From owner-freebsd-arch@FreeBSD.ORG  Sat May 28 04:12:24 2005
Return-Path: <owner-freebsd-arch@FreeBSD.ORG>
X-Original-To: freebsd-arch@FreeBSD.org
Delivered-To: freebsd-arch@FreeBSD.org
Received: from mx1.FreeBSD.org (mx1.freebsd.org [216.136.204.125])
	by hub.freebsd.org (Postfix) with ESMTP id D9F2816A41C
	for <freebsd-arch@FreeBSD.org>; Sat, 28 May 2005 04:12:24 +0000 (GMT)
	(envelope-from bde@zeta.org.au)
Received: from mailout1.pacific.net.au (mailout1.pacific.net.au [61.8.0.84])
	by mx1.FreeBSD.org (Postfix) with ESMTP id 54F5443D48
	for <freebsd-arch@FreeBSD.org>; Sat, 28 May 2005 04:12:24 +0000 (GMT)
	(envelope-from bde@zeta.org.au)
Received: from mailproxy2.pacific.net.au (mailproxy2.pacific.net.au
	[61.8.0.87])
	by mailout1.pacific.net.au (8.12.3/8.12.3/Debian-7.1) with ESMTP id
	j4S4CJrI008497; Sat, 28 May 2005 14:12:19 +1000
Received: from katana.zip.com.au (katana.zip.com.au [61.8.7.246])
	by mailproxy2.pacific.net.au (8.12.3/8.12.3/Debian-7.1) with ESMTP id
	j4S4CFMC009070; Sat, 28 May 2005 14:12:16 +1000
Date: Sat, 28 May 2005 14:12:16 +1000 (EST)
From: Bruce Evans <bde@zeta.org.au>
X-X-Sender: bde@delplex.bde.org
To: Ken Smith <kensmith@cse.Buffalo.EDU>
In-Reply-To: <1117195655.88498.9.camel@opus.cse.buffalo.edu>
Message-ID: <20050528125326.F81578@delplex.bde.org>
References: <1117139065.82793.20.camel@opus.cse.buffalo.edu>
	<20050527091750.GB91258@stack.nl>
	<1117195655.88498.9.camel@opus.cse.buffalo.edu>
MIME-Version: 1.0
Content-Type: TEXT/PLAIN; charset=US-ASCII; format=flowed
Cc: Marc Olzheim <marcolz@stack.nl>, freebsd-arch@FreeBSD.org
Subject: Re: Modifying file access time upon exec...
X-BeenThere: freebsd-arch@freebsd.org
X-Mailman-Version: 2.1.5
Precedence: list
List-Id: Discussion related to FreeBSD architecture <freebsd-arch.freebsd.org>
List-Unsubscribe: <http://lists.freebsd.org/mailman/listinfo/freebsd-arch>,
	<mailto:freebsd-arch-request@freebsd.org?subject=unsubscribe>
List-Archive: <http://lists.freebsd.org/pipermail/freebsd-arch>
List-Post: <mailto:freebsd-arch@freebsd.org>
List-Help: <mailto:freebsd-arch-request@freebsd.org?subject=help>
List-Subscribe: <http://lists.freebsd.org/mailman/listinfo/freebsd-arch>,
	<mailto:freebsd-arch-request@freebsd.org?subject=subscribe>
X-List-Received-Date: Sat, 28 May 2005 04:12:25 -0000

On Fri, 27 May 2005, Ken Smith wrote:

> On Fri, 2005-05-27 at 11:17 +0200, Marc Olzheim wrote:
>> On Thu, May 26, 2005 at 04:24:25PM -0400, Ken Smith wrote:
>>> Any thoughts before I commit it?  The patch itself is pretty small.  But
>>> given the sections of code it's mucking with combined with it adding a
>>> little 'nit' filesystem implementers should be aware of I wanted to run
>>> it by as many clueful eyes as possible before doing the final commit.
>>
>> Has this been run through some kind of real world performance test ? I
>> can imagine for instance /bin/sh's vnode is being updated a lot... Would
>> it be eligible to a becoming a mount option ?
>
> Bruce did some benchmarking and this approach seemed to be the minimal
> hit on performance of the options we have.  The other things that got
> tested were things like "fake reads".  The whole issue started when the
> exec mechanisms were shifted away from doing file reads in favor of a
> more mmap based mechanism for starting the executables.

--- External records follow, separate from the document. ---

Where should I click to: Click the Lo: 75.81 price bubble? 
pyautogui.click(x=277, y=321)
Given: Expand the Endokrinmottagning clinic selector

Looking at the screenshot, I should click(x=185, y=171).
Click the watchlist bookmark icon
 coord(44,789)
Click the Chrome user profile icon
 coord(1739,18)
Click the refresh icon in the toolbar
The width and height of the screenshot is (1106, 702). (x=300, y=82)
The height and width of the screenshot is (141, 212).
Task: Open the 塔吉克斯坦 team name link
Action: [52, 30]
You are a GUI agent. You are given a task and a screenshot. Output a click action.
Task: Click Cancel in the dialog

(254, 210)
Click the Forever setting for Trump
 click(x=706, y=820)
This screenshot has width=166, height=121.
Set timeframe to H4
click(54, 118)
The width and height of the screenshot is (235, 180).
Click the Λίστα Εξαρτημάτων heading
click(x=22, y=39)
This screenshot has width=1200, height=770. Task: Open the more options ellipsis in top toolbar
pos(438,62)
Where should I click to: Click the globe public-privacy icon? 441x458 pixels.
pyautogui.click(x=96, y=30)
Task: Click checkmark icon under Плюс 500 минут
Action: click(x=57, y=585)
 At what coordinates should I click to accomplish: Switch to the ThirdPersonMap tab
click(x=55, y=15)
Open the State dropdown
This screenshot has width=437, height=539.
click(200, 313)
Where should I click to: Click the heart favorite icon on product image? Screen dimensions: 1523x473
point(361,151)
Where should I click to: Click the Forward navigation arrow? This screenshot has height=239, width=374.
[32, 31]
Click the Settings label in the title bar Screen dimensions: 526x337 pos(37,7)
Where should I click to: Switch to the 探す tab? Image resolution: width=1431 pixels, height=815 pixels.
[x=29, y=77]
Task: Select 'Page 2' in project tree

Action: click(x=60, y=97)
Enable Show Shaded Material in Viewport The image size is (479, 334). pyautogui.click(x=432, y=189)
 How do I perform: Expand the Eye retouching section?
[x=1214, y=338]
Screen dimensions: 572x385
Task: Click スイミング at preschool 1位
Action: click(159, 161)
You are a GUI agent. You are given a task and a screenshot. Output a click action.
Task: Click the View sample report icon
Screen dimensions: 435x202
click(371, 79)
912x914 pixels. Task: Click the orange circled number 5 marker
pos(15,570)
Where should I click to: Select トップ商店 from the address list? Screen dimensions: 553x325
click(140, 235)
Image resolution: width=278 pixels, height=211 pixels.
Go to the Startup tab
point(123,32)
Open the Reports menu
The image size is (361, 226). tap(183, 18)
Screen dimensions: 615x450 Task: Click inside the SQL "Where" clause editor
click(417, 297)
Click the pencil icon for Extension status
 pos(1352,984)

The impact is so small that it is hard to see in real world tests.  Hence
microbenchmarks to increase its effect to 10% or so.

>> From his tests the hit seemed minimal.  The noatime mount option seems
> to be the most appropriate thing to use for turning it off, and in that
> case the only cost involved with this addition is the check in exec to
> see if the file is coming from a filesystem that's either noatime or
> readonly.
>
>> I don't see any real problems with it, but perhaps people running
>> executables over NFS filesystems that cannot be mounted with noatime
>> might have an issue, like netbooting diskless machines...

[In a reply, you clarified this to say that another flag might be needed
to disable this new pess^Wfeature since -noatime might not be available
for all file systems.]

Well, if -noatime is not available then you may have already lost
significantly except on write-mostly or exec-mostly file systems.  The
new behaviour only loses significantly in the exec-mostly case, and
then only when execs mostly don't cause reads as a side effect.

For nfs, the -noatime option and atime timestamps generally are horribly
broken.  This brokenness significantly limits the overheads from the
change unless we add to the patch to make atime timestamps on exec
actually work for nfs without changing nfs's basic mishandling of atimes.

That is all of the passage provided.